::: Extrait choisi

Sorti en salle il y a quelques semaines, le documentaire Jeune Cinéma nous faisait redécouvrir le Festival international du jeune cinéma de Hyères, qui s’est déroulé de 1965 à 1983. À travers un montage d’archives diverses, Yves-Marie Mahé appuyait l’importance de cette manifestation oubliée qui a permis de révéler des cinéastes tels que Chantal Akerman, Leos Carax ou Philippe Garrel. Mais le festival était particulièrement réputé pour son ouverture aux formes avant-gardistes et expérimentales, qui provoquaient de vives réactions parmi le public.

À présent, l’héritage d’Hyères est perpétué par le Collectif Jeune Cinéma, coopérative de distribution fondée en 1971 sur le modèle de la Film-Makers’ Cooperative of New York. Depuis maintenant 25 ans, ce collectif organise chaque année le Festival des cinémas différents et expérimentaux de Paris, opportunité incontournable pour avoir un aperçu de la production actuelle.

::::::

Tâches à effectuer:
a. En quelle année le Collectif Jeune Cinéma a-t-il été fondé, d'après le texte sur le festival de Hyères ?
b. Dressez la liste des cinéastes que le texte sur le festival de Hyères présente comme révélés par cette manifestation.
c. Donnez la suite du texte sur le festival de Hyères, en reprenant juste après sa dernière phrase.

::: Données fournies

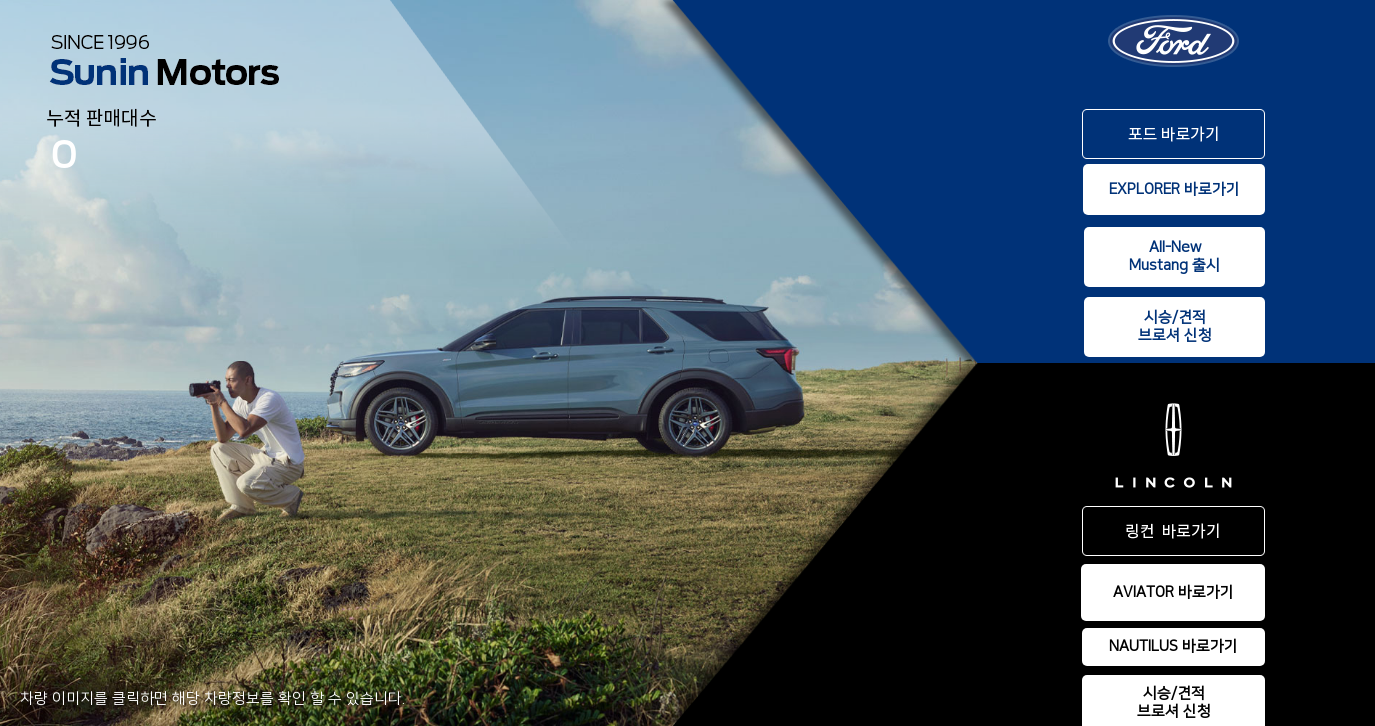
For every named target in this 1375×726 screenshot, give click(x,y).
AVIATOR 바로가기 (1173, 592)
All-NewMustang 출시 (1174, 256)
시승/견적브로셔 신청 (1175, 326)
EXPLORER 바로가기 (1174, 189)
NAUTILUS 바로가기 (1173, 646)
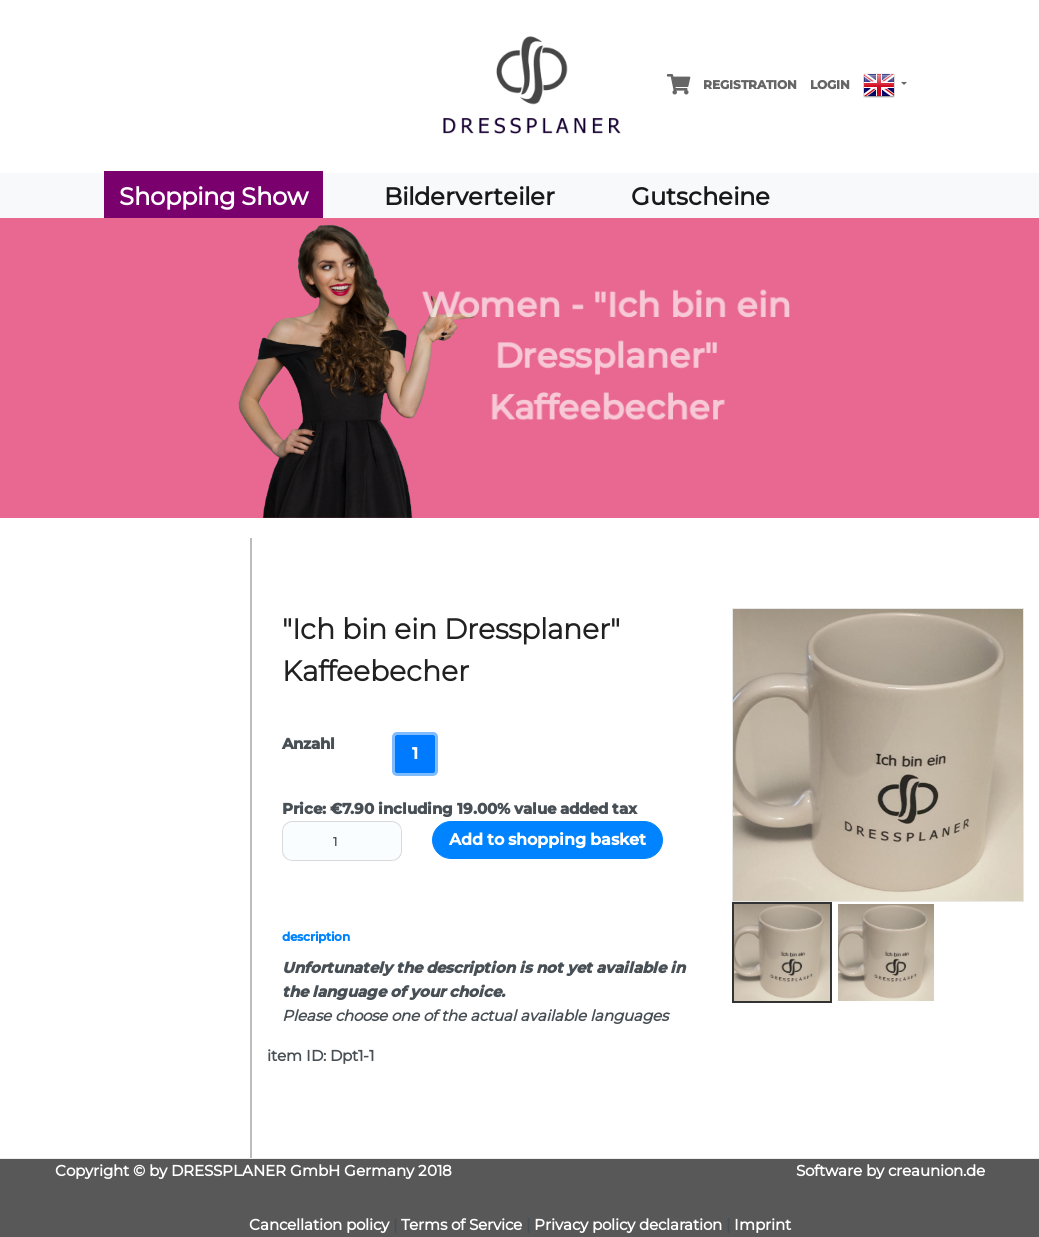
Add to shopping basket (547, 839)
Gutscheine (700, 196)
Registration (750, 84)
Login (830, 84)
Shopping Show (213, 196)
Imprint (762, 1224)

::::::
::: Données fournies

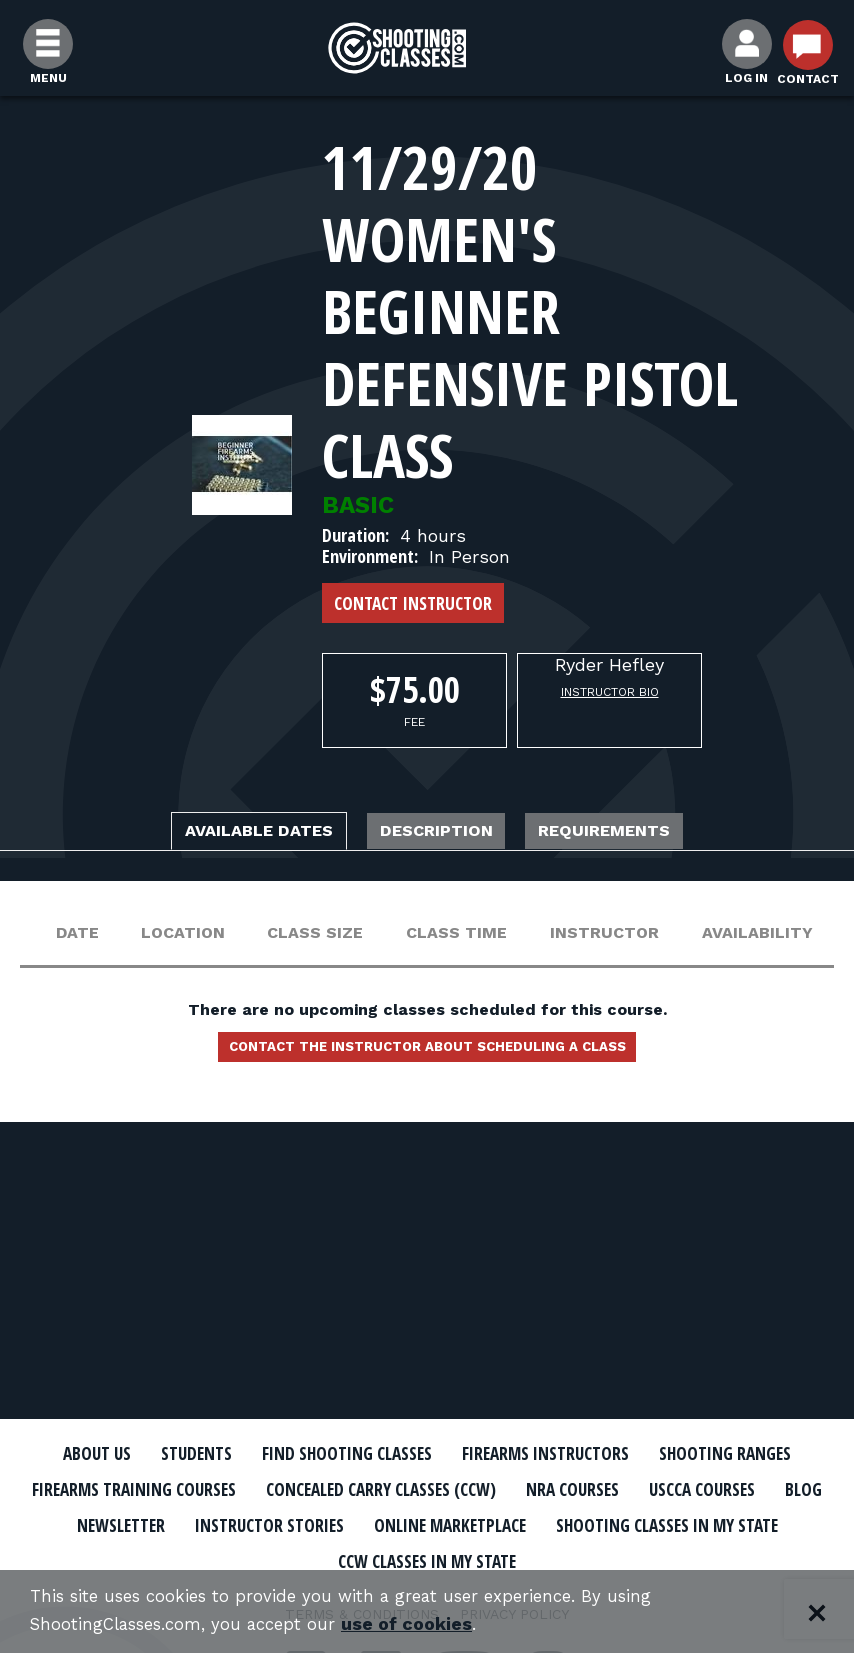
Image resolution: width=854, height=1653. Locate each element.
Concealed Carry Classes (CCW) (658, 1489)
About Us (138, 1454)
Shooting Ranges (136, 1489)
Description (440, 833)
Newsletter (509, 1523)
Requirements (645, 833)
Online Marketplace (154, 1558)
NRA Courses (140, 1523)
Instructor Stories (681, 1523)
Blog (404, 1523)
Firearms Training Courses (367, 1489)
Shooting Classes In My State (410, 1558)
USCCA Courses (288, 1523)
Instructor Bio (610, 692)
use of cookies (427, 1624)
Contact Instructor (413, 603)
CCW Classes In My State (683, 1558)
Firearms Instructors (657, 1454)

::::::
::: Données fournies

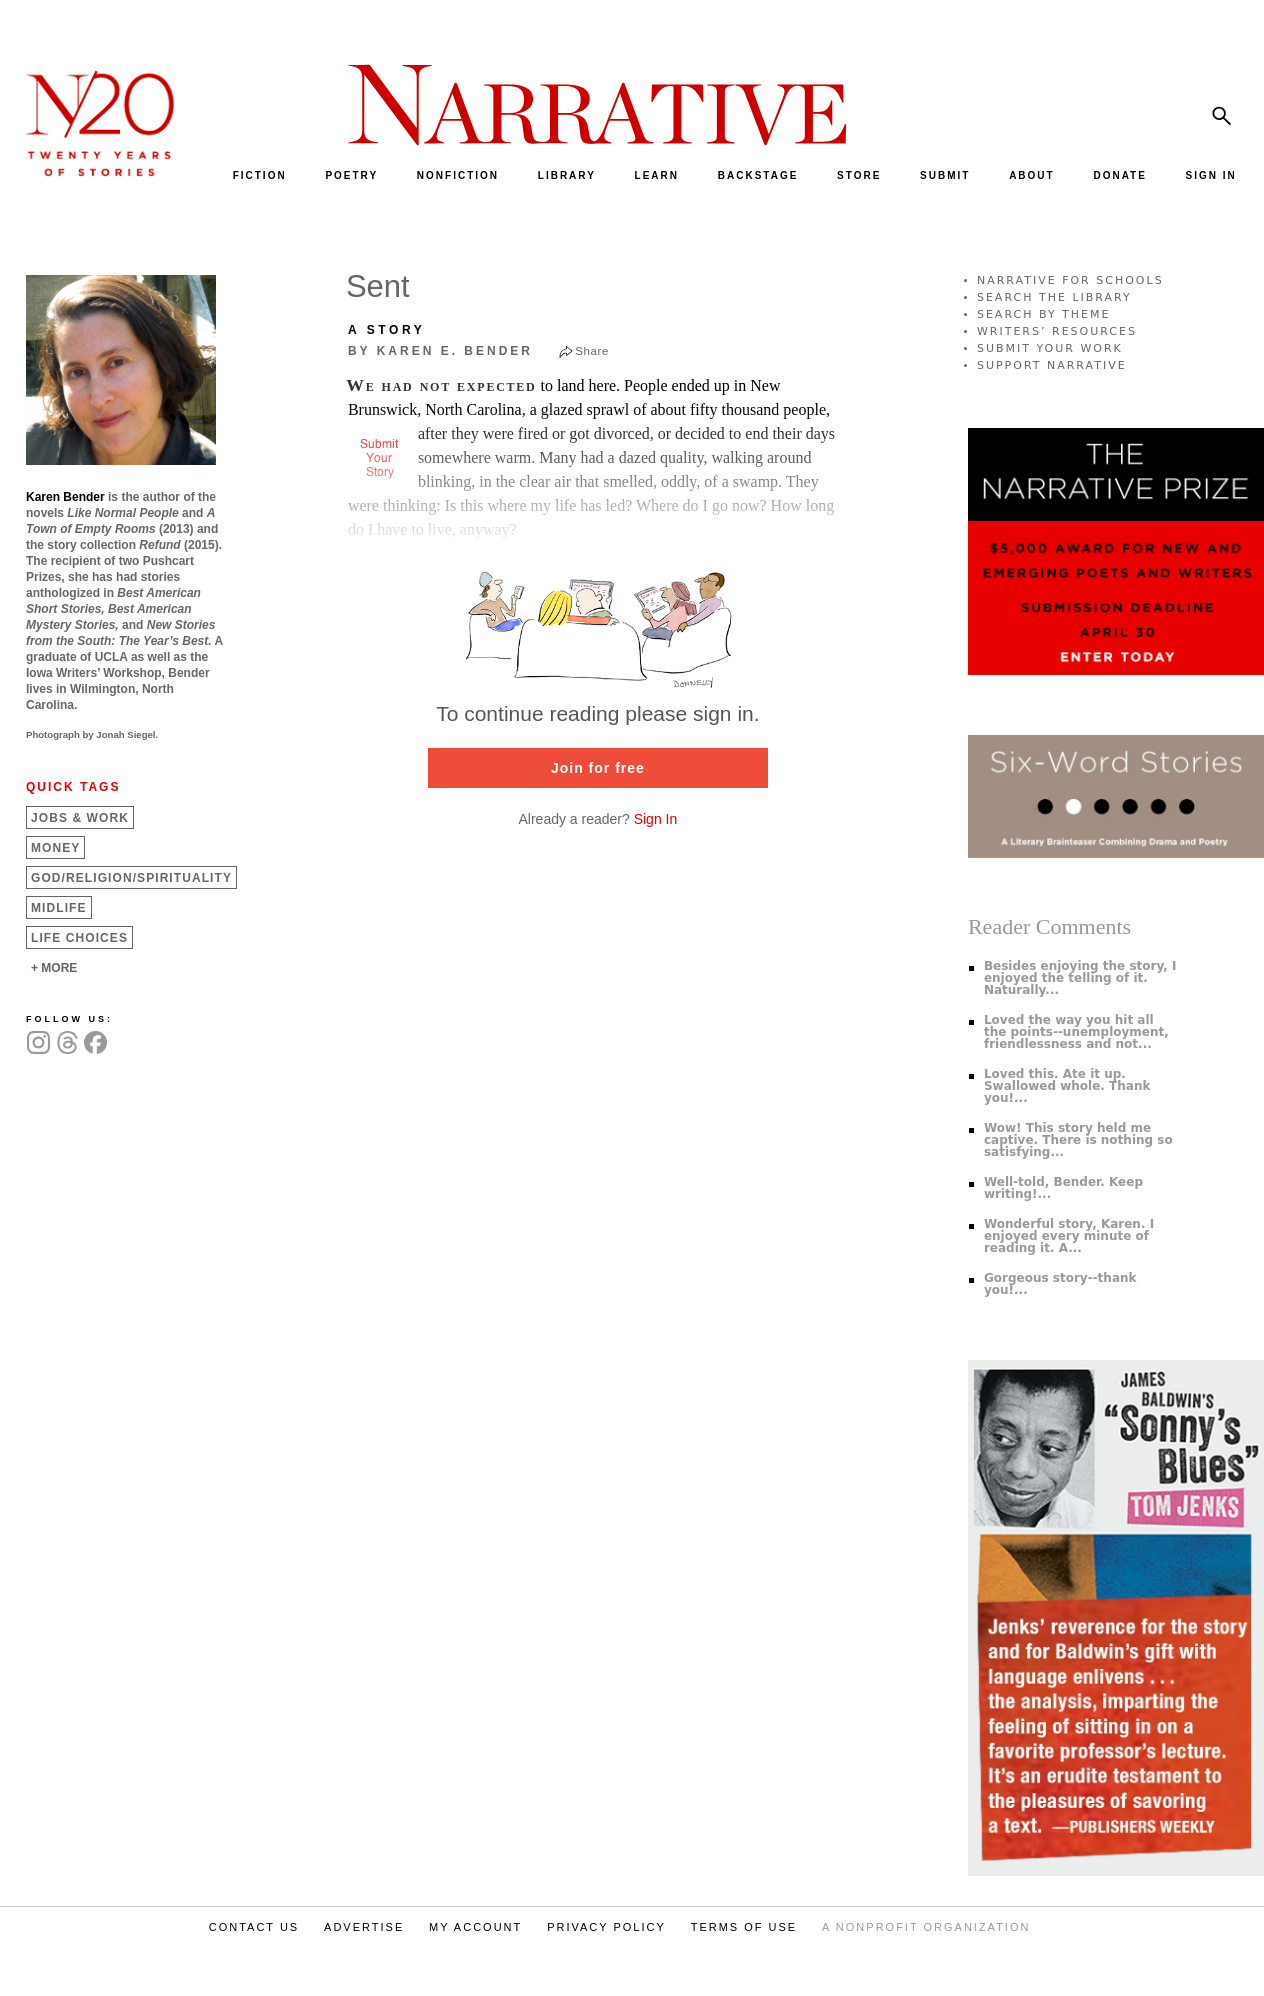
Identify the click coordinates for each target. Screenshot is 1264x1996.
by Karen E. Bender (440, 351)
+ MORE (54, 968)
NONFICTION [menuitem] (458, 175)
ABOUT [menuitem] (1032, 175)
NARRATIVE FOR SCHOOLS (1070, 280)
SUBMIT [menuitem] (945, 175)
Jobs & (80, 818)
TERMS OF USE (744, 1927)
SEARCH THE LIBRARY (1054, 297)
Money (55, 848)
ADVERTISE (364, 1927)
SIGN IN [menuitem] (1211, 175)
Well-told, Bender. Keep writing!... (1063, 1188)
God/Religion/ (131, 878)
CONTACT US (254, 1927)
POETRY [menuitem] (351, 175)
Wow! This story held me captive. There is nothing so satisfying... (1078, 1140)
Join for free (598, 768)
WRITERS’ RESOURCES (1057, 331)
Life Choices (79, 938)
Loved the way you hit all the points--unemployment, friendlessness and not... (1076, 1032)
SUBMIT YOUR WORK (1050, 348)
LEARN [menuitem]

::::::

Les réponses:
a. En 1971.

b. Chantal Akerman, Leos Carax, Philippe Garrel

c.
Matières

Parmi les différents films de la compétition, on a pu observer l’existence de deux tendances contraires au sein du cinéma expérimental d’aujourd’hui. Dans la continuité des précurseurs, la première fonde sa démarche sur l’exploration de la matérialité du format argentique : films abstraits (Oxygen), pellicules périmées (Chiyo in blue, Qiyun in pink) ou abîmées (Bye Bye Now), la matière n’est jamais aussi belle que lorsqu’on exhibe ses imperfections. Si ce fétichisme de la pellicule peut donner l’impression d’une pratique artistique figée, force est de constater qu’elle reste encore aujourd’hui un terrain d’expérimentations fascinantes. Le court-métrage le plus rigoriste dans sa démarche n’était autre que À quelle distance tombe la foudre d’Aurélie Percevault, tourné en 16 mm pendant un orage. Le film n’existant qu’en un seul exemplaire truffé de bouts de scotch, chaque visionnage l’abîme un peu plus. Il y a donc fort à parier que seule sa version scannée perdurera, renvoyant le cinéma à son statut d’expérience unique. 

En parallèle de cette première tendance, d’autres cinéastes plaçaient les technologies actuelles au centre de leurs pratiques. Ainsi a-t-on pu voir des films basés sur de l’animation 3D (Song of the Holy Fire), des captures d’écran d’ordinateur (I Would Like to Rage) ou des éléments générés par IA (Nobody Wants to Fix Things Anymore). Mais le plus à même de saisir les affres de notre temps n’était autre que Jacques Perconte avec Silesilence, dans lequel des vidéos de paysages industriels sont numériquement compressées afin d’exprimer un dérèglement dans notre rapport à la nature. Le film ne résonne pas seulement avec notre époque par sa technique, mais également parce qu’il met en image une éco-anxiété profondément générationnelle.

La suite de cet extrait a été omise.